Each line from the one containing "Ask Dr. Cale (549, 20)" through the end of the entries below should be transcribed exactly, and no other line.

◆ **Input data**
※
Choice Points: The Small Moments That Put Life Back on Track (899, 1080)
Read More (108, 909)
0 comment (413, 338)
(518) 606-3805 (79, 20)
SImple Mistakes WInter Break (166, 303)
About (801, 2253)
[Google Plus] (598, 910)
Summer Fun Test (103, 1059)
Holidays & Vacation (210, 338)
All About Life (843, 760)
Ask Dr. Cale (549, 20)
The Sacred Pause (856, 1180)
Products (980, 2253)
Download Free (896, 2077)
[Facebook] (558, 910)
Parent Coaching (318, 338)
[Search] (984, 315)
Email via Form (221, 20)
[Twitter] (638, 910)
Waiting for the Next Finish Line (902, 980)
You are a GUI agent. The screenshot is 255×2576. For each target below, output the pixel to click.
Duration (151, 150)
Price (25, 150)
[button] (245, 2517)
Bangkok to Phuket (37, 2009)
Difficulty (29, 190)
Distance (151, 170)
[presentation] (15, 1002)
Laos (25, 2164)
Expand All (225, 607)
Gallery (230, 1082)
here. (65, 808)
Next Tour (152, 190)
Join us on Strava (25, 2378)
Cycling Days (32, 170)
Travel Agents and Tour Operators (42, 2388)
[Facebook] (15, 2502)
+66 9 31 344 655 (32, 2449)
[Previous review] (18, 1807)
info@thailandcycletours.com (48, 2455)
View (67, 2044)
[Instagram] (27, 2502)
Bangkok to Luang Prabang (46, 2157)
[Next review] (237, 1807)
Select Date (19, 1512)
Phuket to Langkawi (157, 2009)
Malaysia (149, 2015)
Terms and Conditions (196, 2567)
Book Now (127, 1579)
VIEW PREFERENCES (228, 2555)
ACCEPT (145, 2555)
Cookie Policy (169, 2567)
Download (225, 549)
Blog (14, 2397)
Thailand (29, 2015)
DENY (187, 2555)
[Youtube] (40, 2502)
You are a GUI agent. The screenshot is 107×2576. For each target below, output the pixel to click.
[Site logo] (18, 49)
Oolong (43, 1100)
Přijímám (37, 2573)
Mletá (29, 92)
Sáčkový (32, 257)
※
◆ **Result of this task**
Ask Dr. Cale (549, 20)
The Sacred Pause (856, 1180)
Products (980, 2253)
Download Free (896, 2077)
[Facebook] (558, 910)
Parent Coaching (318, 338)
[Search] (984, 315)
Email via Form (221, 20)
[Twitter] (638, 910)
Waiting for the Next Finish Line (902, 980)
You are a GUI agent. The screenshot is 255×2576. For each target below, output the pixel to click.
Duration (151, 150)
Price (25, 150)
[button] (245, 2517)
Bangkok to Phuket (37, 2009)
Difficulty (29, 190)
Distance (151, 170)
[presentation] (15, 1002)
Laos (25, 2164)
Expand All (225, 607)
Gallery (230, 1082)
here. (65, 808)
Next Tour (152, 190)
Join us on Strava (25, 2378)
Cycling Days (32, 170)
Travel Agents and Tour Operators (42, 2388)
[Facebook] (15, 2502)
+66 9 31 344 655 (32, 2449)
[Previous review] (18, 1807)
info@thailandcycletours.com (48, 2455)
View (67, 2044)
[Instagram] (27, 2502)
Bangkok to Luang Prabang (46, 2157)
[Next review] (237, 1807)
Select Date (19, 1512)
Phuket to Langkawi (157, 2009)
Malaysia (149, 2015)
Terms and Conditions (196, 2567)
Book Now (127, 1579)
VIEW PREFERENCES (228, 2555)
ACCEPT (145, 2555)
Cookie Policy (169, 2567)
Download (225, 549)
Blog (14, 2397)
Thailand (29, 2015)
DENY (187, 2555)
[Youtube] (40, 2502)
You are a GUI agent. The screenshot is 107×2576. For each target below, output the pixel to click.
[Site logo] (18, 49)
Oolong (43, 1100)
Přijímám (37, 2573)
Mletá (29, 92)
Sáčkový (32, 257)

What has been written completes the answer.